▶ _Work request_: Retype the entries below exactly, but begin at the line containing "2576x748 pixels. At" and end at the last line.

═════ Data for analysis ═════

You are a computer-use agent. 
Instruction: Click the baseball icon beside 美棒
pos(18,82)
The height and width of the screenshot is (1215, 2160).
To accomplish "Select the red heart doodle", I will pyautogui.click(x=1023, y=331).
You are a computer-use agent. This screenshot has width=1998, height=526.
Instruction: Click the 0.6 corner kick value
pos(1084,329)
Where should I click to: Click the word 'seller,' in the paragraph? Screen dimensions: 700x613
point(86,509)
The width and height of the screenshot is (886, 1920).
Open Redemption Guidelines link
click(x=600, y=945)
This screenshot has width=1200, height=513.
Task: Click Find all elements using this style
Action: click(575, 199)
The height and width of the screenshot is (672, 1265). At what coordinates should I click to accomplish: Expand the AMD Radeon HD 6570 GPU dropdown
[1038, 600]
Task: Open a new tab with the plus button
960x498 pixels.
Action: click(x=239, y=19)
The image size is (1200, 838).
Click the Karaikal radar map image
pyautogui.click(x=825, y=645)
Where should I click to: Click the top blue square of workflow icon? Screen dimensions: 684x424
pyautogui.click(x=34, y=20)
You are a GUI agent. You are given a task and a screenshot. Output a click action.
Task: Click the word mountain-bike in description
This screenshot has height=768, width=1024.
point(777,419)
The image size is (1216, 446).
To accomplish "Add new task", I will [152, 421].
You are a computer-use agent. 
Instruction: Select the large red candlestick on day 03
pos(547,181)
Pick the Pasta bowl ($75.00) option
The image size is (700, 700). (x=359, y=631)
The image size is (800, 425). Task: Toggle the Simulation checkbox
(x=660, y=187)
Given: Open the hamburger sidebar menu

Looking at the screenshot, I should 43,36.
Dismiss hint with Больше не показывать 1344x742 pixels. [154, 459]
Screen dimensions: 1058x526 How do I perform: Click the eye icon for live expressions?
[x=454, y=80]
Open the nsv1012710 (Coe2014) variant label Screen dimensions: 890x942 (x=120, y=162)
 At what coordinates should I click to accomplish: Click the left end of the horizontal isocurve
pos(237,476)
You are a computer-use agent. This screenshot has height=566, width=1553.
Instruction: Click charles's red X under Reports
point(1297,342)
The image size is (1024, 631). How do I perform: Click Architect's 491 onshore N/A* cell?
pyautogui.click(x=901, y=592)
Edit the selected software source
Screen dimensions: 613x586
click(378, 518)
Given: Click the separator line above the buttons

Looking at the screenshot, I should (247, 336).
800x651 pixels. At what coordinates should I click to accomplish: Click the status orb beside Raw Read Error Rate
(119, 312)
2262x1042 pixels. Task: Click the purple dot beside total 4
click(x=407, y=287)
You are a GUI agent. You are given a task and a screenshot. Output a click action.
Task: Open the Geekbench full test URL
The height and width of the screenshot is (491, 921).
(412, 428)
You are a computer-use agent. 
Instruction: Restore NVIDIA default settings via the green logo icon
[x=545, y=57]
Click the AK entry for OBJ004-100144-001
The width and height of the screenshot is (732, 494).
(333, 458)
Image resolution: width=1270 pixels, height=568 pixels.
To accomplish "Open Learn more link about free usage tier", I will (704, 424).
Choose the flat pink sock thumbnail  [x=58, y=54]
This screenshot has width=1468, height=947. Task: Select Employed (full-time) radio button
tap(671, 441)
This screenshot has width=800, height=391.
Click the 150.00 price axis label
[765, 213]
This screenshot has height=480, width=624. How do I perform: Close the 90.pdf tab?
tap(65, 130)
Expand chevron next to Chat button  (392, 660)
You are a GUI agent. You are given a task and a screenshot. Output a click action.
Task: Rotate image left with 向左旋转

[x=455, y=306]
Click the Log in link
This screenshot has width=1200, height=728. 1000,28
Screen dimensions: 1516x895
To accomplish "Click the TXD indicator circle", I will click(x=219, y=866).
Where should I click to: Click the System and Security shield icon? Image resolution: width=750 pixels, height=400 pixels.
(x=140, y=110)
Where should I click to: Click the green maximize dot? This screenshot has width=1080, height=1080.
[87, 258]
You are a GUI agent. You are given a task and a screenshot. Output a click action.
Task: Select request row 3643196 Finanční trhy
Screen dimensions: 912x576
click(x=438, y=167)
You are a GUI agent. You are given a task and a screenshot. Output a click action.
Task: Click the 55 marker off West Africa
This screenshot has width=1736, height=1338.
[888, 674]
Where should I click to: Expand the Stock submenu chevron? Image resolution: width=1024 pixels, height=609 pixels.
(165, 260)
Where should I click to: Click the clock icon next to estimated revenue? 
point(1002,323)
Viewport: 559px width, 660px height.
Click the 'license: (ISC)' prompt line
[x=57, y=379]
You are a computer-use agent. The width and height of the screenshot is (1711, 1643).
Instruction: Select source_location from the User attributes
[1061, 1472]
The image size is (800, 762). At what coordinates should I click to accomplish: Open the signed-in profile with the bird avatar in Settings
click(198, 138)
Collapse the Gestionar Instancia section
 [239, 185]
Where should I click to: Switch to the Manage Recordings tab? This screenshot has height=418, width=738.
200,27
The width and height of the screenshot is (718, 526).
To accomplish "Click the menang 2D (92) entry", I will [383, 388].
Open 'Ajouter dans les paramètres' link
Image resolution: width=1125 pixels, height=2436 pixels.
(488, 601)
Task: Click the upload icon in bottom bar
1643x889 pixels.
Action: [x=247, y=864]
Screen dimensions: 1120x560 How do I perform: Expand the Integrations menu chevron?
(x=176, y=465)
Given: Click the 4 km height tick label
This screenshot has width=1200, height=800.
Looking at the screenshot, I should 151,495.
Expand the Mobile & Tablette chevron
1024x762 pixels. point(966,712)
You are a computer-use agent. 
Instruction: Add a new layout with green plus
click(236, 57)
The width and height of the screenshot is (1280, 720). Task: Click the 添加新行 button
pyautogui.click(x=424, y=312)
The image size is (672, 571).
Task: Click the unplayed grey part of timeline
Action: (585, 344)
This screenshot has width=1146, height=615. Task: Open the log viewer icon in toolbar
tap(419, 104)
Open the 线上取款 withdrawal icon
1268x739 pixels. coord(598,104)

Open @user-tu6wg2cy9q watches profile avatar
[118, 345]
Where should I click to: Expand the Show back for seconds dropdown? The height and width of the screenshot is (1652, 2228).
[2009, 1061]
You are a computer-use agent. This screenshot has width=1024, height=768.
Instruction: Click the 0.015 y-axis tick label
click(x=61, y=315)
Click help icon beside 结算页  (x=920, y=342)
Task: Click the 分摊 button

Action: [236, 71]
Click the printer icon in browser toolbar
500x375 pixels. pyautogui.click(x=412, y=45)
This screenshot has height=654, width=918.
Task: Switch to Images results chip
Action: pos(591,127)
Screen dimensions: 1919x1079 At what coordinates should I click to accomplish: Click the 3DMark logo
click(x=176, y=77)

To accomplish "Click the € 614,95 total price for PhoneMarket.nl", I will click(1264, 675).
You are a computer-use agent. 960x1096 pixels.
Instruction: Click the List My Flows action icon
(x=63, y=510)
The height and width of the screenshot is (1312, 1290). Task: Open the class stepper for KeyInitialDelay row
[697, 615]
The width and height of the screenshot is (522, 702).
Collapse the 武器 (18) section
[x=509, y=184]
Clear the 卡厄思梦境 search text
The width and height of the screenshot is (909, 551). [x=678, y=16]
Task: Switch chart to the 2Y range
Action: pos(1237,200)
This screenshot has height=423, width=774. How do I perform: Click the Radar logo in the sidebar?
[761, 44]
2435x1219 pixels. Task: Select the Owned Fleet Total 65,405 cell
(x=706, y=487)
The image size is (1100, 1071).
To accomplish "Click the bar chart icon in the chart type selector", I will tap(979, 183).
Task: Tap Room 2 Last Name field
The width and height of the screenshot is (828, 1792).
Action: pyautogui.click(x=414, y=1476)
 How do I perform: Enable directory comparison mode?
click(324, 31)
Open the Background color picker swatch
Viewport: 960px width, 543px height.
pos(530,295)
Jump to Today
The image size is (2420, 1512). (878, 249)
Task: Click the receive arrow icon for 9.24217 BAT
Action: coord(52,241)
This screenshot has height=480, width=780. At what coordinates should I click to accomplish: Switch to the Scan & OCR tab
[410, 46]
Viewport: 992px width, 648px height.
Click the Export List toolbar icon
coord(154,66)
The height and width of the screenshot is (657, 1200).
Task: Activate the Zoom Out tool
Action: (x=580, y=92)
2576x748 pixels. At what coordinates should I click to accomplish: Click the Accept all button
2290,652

═════

▶ _Exercise output_:
2576x748 pixels. At what coordinates should I click to accomplish: Click the Accept all button
2290,652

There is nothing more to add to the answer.